Depois, de 1314 até 1326, sofreu diversas e graves enfermidades, as quais quase a levaram ao fim da vida. Mais tarde, por causa da guerra, a comunidade monástica se dispersou e Margarida voltou para a casa paterna, na qual continuou a viver totalmente reclusa, dedicada à oração e penitência.

Quando tudo retornou ao normal, ela voltou para a clausura daquele mesmo mosteiro. Em 1332 conheceu o sacerdote Henrique Susso, hoje também Santo, que logo se tornou o seu diretor espiritual. As duras provações físicas por que passou, lhe proporcionaram adquirir os dons das revelações, das visões e das profecias. Tanto assim, que ela escreveu em seu diário que no dia 1o. de novembro de 1347, foi recebida em matrimonio espiritual por Jesus.

Margarida Ebner foi sem dúvida a figura central do movimento espiritual alemão dos “amigos de Deus”. A sua espiritualidade segue o ano litúrgico e se concentra na pessoa de Jesus Cristo.

O seu diário espiritual escrito de 1312 até 1348, que chegou até os nossos dias, revela sua vida humilde, devotada, caritativa e confiante em Deus, de uma religiosa provada por muitas penas e doenças. Ela que viveu e morreu no amor de Deus, fiel na certeza de encontrar-se em plena comunhão com seu Filho Jesus, como sempre dizia: “Eu não posso separar-me de ti em coisa alguma”. A beleza desta alma inocente foi toda interior.

A Santa Humanidade de Jesus foi o divino objeto da sua constante e amorosa contemplação e nela reviveu os vários mistérios no exercício da virtude, no holocausto ininterrupto dela mesma, no sofrimento interno e externo, todo aceito e ofertado com Jesus, para Jesus e em Jesus. Margarida Ebner morreu no dia 20 de junho de 1351 no mosteiro de Medingen, onde foi sepultada.

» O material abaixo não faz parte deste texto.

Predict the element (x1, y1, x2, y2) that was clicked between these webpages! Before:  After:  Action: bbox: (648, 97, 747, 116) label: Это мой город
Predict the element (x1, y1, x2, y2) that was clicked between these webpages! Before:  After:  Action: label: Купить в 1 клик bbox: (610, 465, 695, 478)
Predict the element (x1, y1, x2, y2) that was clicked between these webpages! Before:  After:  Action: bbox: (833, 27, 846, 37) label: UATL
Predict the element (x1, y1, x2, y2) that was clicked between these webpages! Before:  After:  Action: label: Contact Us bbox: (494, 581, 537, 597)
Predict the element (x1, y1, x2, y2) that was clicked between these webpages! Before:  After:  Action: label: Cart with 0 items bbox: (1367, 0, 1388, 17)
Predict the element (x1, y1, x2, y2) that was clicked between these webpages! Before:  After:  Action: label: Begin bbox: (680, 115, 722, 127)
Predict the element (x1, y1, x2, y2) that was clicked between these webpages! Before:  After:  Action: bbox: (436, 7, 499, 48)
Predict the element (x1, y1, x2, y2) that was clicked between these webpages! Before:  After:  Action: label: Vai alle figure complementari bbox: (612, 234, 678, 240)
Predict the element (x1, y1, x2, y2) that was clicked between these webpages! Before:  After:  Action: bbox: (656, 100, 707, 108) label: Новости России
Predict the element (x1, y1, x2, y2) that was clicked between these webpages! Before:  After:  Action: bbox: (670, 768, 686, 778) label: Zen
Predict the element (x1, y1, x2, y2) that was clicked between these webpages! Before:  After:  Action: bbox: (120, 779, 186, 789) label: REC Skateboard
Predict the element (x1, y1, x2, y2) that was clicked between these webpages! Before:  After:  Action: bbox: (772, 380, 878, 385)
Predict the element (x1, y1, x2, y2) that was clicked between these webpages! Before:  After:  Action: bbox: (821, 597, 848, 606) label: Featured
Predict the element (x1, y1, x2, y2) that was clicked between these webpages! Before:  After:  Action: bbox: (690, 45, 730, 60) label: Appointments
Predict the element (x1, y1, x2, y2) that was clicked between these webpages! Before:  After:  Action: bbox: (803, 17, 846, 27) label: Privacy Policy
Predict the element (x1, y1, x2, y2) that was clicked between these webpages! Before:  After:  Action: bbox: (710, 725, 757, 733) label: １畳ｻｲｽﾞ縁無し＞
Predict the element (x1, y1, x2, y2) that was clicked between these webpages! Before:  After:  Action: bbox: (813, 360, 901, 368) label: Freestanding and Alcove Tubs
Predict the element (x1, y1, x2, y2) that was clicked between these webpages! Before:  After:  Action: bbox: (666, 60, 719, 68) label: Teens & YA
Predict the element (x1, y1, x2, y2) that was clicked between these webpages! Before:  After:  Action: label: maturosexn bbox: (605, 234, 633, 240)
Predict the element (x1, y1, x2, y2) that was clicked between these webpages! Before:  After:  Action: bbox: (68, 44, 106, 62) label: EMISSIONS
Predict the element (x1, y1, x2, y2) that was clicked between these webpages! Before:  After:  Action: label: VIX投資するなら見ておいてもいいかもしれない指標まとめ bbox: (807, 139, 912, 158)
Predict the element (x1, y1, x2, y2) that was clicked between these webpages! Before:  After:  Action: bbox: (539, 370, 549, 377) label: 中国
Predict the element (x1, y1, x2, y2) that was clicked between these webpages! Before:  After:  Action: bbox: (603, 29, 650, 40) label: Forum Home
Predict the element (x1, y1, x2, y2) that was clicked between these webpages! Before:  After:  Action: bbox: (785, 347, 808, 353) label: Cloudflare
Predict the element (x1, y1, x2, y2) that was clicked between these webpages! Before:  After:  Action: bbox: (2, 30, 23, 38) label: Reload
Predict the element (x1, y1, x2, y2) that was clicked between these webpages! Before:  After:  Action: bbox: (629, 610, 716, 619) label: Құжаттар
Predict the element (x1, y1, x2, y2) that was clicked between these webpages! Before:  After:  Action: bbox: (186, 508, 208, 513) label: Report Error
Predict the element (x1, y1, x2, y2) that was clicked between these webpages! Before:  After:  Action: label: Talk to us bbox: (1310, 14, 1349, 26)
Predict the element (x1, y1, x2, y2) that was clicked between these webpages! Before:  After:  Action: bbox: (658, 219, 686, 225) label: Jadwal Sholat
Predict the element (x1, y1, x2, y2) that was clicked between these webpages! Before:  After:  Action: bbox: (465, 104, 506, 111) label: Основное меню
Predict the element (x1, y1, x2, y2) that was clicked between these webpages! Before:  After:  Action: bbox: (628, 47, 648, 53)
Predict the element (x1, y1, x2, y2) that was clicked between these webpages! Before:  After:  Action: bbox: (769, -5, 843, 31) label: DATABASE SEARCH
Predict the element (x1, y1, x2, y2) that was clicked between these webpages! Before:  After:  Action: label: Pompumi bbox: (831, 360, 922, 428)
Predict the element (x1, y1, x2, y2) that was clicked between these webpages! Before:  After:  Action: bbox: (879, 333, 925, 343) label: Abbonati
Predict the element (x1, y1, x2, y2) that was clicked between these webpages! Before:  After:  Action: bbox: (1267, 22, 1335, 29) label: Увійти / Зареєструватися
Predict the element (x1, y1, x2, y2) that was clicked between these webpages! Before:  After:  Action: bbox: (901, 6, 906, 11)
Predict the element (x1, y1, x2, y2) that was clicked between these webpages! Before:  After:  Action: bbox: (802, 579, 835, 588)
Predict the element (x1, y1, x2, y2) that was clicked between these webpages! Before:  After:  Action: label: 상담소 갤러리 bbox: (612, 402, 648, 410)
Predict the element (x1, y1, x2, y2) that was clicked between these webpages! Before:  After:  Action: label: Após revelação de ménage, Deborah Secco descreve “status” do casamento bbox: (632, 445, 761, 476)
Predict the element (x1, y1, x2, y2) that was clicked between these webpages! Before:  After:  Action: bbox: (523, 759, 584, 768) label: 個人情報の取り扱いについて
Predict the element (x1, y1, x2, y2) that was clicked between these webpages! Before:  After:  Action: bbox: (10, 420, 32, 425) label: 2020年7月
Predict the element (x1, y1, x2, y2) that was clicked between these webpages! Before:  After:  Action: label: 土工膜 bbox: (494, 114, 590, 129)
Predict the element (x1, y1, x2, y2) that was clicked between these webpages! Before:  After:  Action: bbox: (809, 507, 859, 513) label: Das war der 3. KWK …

Sem dúvida, entre os grandes místicos dominicanos do século XIV, brilha a suave figura desta religiosa de clausura que conquistou o apelido de “imitadora fiel da Humanidade de Jesus”. Em 1979, o Papa João Paulo II ratificou o seu culto com sua beatificação, cuja festa “ad imemorabili” o mundo católico reverencia no dia do seu trânsito.